- _GIVEN TEXT_
[Start of section]

PDA

View Full Version : Potential, harmless typo in ANSI-UTF.VDM



rejto
September 3rd, 2011, 05:52 PM
Gentlemen,
I assume that I have found a totally harmless typo in ANSI-UTF.VDM. Specifically, line 210 says that

B5 03 EE Greek small letter gamma

Actually, in the macro the character is replaced by the Vedit OEM character with Hexadecimal value EE. I believe that the word "gamma" should be replaced by the word "epsilon"


To check that my assumption is correct, I have visited the www.unicode.org/charts/PDF
website and downloaded the file 0307.pdf. This file, indeed, has the icon of a "Greek small letter epsilon" and it has the code 03B5 under it. In other words, the same code as your code read backwards.

This change also would make the macro compatible with the Vedit {Misc, ASCII table ..} menu command. For the hexadecimal value EE, this table displays the same icon as your line 210 . In other words, it displays an "epsilon".

I also checked it "Code page 437" on microsoft.msdn.com and under unicode 03B5 it als has an "epsilon".

In any case, a big thank you for ANSI-UTF.VDM. I like it very much! In fact, I do prefer your table in this macro to the one of the Vedit menu command. My reason is that in your table the value of the Font_Charset parameter is explicit, while in the Vedit menu command it is not.


Incidentally, I would love to add the line Char Set = Vedit ANSI or Char Set = Vedit OEM,
whichever the case to the table displayed by this Vedit menu command. However, I do not know how to do it. In fact, I do not know whether this is an internal Vedit command or Vedit is executing this command via a macro.

Thanks again, I have learnecd quite a bit from your macro.

-peter

ian binnie
September 4th, 2011, 03:30 AM
Christian and I generated this macro a few years ago, but the translation tables were produced by me.
I have a file dated 2004 which was the source of the table. This contains the same error.

The actual translations should be correct (they were generated programatically) but the descriptions were added manually.
After all this time I can't remember the details, but suspect a simple editing error as U03B3 Greek small letter gamma does not exist in CP 437.

[End of section]

- _DATA EXTRACT_
[Start of section]

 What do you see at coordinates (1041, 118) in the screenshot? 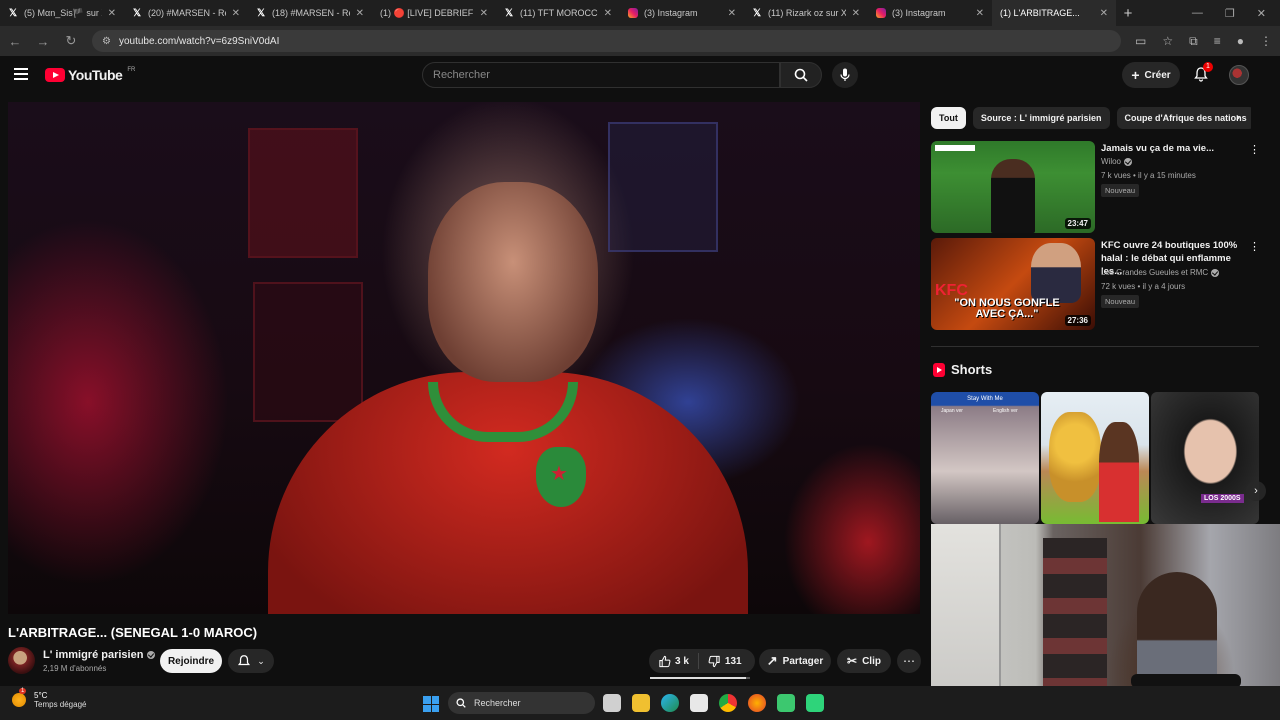
I see `chip-source: Source : L' immigré parisien` at bounding box center [1041, 118].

[End of section]

- _WHAT YOU WILL DO_
**a.** In the forum thread about the ANSI-UTF.VDM typo, what word does the first poster believe should replace "gamma" on line 210?
**b.** Carry on the forum thread about the ANSI-UTF.VDM typo after its final sentence.
The data is separate from the forum thread about the ANSI-UTF.VDM typo.

- _PER-TASK OUTPUTS_
**a.** The word "epsilon."

**b.**
mrvedit
September 12th, 2011, 12:18 PM
I don't fully understand this, but since Ian also thinks it should read "epsilon", I have changed the macro.

pal
September 13th, 2011, 06:03 AM
Are the macros ansi-utf.vdm and utf-ansi.vdm needed any more?
Utf-conv.vdm can replace them both.

But Utf-conv.vdm has the same error in the comment, as expected.

By the way, the menu still says "Unicode to ASCII" and "ASCII to Unicode".
It should be "Unicode to ANSI" and "ANSI to Unicode".
(And if you use utf-conv.vdm to implement these menu commands, you can remove the "(UTF-16)" part from the menu text.)

--
Pauli

chriz
September 16th, 2011, 09:32 AM
I only did some small tests but yes, there seems to be some redundancy in the {Edit, Translate} menu.
The three Unicode related items should be reducable to one (the third one).

pal
September 17th, 2011, 08:27 AM
Or, in case someone prefers direct conversion, the first two items could just call the labels FROM_UTF and TO_UTF in utf-conv.vdm.
But these items are not really needed, since the macro usually can automatically detect the direction.
In any case, the old macros are not needed any more.

ian binnie
September 18th, 2011, 05:21 AM
Or, in case someone prefers direct conversion, the first two items could just call the labels FROM_UTF and TO_UTF in utf-conv.vdm.
But these items are not really needed, since the macro usually can automatically detect the direction.
In any case, the old macros are not needed any more.

I am not sure that vedit is not calling the entry points in utf-conv.vdm. It is not possible to determine directly, although it wouldn't be that difficult to work out (by modifying or deleting macros).

It is (almost) impossible to distinguish between UTF-8 and ANSI so the macro can not automatically detect the direction.

In actual fact there are a lot of other options which can not be directly called - they would need separate menu items.

I might add, that as author of these macros, I do not actually use the published versions.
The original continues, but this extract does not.